#### [PROMPT 1]
In the Richard Thomson biography, which company employed him in Edinburgh from 1999 to 2004?
#### [PROMPT 2]
Please carry the Richard Thomson biography forward, starting right after its last sentence.

--- SELECTED EXCERPT ---

Richard Gordon Thomson (born 16 June 1976) is a Scottish politician. He is a member of the Scottish National Party (SNP) He has been the Member of Parliament (MP) for Gordon since the 2019 general election, having previously the leader of the SNP group on Aberdeenshire Council. He has been serving as SNP Spokesperson for International Trade since 2022, and SNP Spokesperson for Wales and Northern Ireland since 2021.

Early life and education
Thomson was born in Edinburgh in 1976, the son of Alexander and Ethel Thomson.

He was educated at Tynecastle High School, Edinburgh, before going to the University of Stirling to study History and Politics. He gained a BA (Hons) in 1998. He is presently studying part-time for an MBA from the Edinburgh Business School at Heriot-Watt University.

Career
He worked for Scottish Widows in Edinburgh from 1999 to 2004, firstly as an Assistant Manager in their Customer Relations Department, and latterly as an Account Manager in Corporate Pensions.

He contributed a chapter exploring the 'social democratisation of the SNP' to a book on post-devolution politics called Breaking Up Britain – Four Nations After a Union, published in 2009 by Lawrence & Wishart.

In August 2009, he was one of the three speakers in London at the What are the implications of Scottish Independence – for England? event hosted by the SNP, that discussed implications for England in areas such as defence, taxation, the role of the Monarchy, and possible political re-alignments.

He formerly wrote for the Ellon Times and the Inverurie Herald. Thomson was a reporter and columnist for Angus Company Press from 2011 to 2012. Since 2017, he has been Deputy Editor of The Scottish Independent newspaper.

--- DATA SHOWN ---

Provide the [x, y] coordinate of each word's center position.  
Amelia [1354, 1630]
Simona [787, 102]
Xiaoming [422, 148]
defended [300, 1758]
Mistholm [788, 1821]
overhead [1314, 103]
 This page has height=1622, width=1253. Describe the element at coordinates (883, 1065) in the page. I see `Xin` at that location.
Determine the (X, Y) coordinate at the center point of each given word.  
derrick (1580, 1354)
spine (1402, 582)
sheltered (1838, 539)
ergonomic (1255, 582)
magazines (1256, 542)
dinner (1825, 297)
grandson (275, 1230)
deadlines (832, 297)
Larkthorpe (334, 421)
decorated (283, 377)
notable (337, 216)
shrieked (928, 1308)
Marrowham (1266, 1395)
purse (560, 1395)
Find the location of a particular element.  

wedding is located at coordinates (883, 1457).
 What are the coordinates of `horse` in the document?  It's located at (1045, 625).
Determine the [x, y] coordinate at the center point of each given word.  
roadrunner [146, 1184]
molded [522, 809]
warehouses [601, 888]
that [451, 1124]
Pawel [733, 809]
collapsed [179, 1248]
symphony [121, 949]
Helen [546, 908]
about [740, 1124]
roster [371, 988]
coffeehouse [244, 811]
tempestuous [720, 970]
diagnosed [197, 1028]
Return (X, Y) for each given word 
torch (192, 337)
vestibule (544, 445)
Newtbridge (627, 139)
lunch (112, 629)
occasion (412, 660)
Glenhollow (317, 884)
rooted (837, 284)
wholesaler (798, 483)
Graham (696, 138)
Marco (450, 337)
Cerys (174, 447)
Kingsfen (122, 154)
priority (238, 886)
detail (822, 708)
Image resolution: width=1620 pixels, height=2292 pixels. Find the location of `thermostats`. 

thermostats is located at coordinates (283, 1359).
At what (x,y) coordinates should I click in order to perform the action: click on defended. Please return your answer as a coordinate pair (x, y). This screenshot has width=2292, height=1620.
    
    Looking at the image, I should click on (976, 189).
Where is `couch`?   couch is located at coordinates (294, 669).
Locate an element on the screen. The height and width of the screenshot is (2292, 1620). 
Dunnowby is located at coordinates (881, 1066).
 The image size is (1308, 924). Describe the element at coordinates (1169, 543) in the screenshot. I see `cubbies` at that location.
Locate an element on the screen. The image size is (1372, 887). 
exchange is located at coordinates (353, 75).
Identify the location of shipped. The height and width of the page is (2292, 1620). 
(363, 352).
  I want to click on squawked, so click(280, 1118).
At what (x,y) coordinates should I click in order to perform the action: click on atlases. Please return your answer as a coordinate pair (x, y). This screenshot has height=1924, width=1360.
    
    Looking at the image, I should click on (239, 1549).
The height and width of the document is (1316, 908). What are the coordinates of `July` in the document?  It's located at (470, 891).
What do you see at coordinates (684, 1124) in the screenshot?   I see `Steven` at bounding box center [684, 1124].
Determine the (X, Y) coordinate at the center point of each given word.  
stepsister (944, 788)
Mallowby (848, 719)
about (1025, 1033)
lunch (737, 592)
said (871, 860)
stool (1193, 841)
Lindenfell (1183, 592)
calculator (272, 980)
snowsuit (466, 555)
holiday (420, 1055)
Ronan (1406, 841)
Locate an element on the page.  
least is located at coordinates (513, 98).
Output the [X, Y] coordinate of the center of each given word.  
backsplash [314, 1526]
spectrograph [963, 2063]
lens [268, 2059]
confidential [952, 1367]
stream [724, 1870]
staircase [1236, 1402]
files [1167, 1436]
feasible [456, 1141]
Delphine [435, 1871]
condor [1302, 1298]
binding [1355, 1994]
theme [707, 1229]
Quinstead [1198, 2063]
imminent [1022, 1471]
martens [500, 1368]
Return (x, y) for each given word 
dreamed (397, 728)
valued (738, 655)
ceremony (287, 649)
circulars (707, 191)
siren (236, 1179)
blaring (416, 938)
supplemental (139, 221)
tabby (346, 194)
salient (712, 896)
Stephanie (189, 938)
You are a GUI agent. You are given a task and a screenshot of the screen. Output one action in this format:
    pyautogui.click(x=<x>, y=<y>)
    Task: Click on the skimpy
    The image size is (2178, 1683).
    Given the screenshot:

---

#### [ANSWER 1]
Scottish Widows

#### [ANSWER 2]
Political career 
In 2001, he unsuccessfully contested the Tweeddale, Ettrick and Lauderdale constituency, a safe seat for the Liberal Democrats in which Thomson came fourth with 4,108 votes (12.4%). Thomson was former Head of Campaigns for the Scottish National Party from 2004 to 2005, and the party's Westminster Head of Research, before returning to Aberdeenshire in the summer of 2008 to work for First Minister Alex Salmond. Thomson was Parliamentary Assistant to Salmond from 2008 to 2011.

He worked as a senior researcher to MSP Shona Robison and MP Stewart Hosie from 2000 to 2007. In 2010, he stood in Gordon: the Liberal Democrat Malcolm Bruce retained his seat, but Thomson took the SNP into second place.

Thomson was on Aberdeenshire Council from 2012 to 2020. He was leader of Aberdeenshire Council from June 2015 until May 2017, and Opposition Leader from 2017 to 2020. He represented the council on the North Sea Commission, where he was vice-chair of the Marine Resources Group.

He was selected to contest the Gordon constituency for the second time at the 2019 general election. During the campaign he claimed, "A vote for me.. is not a vote for Scottish independence and I will never, ever, try and claim it as such." He narrowly won the seat from the Conservative incumbent Colin Clark, with a slim majority of 819 votes (1.4%).

In March 2020, Thomson resigned from Aberdeenshire Council to "concentrate 100% on being the MP for the Gordon Constituency".

Personal life 
Thomson lives in Ellon, Aberdeenshire. His partner is Eilidh Mackechnie; the couple have two daughters.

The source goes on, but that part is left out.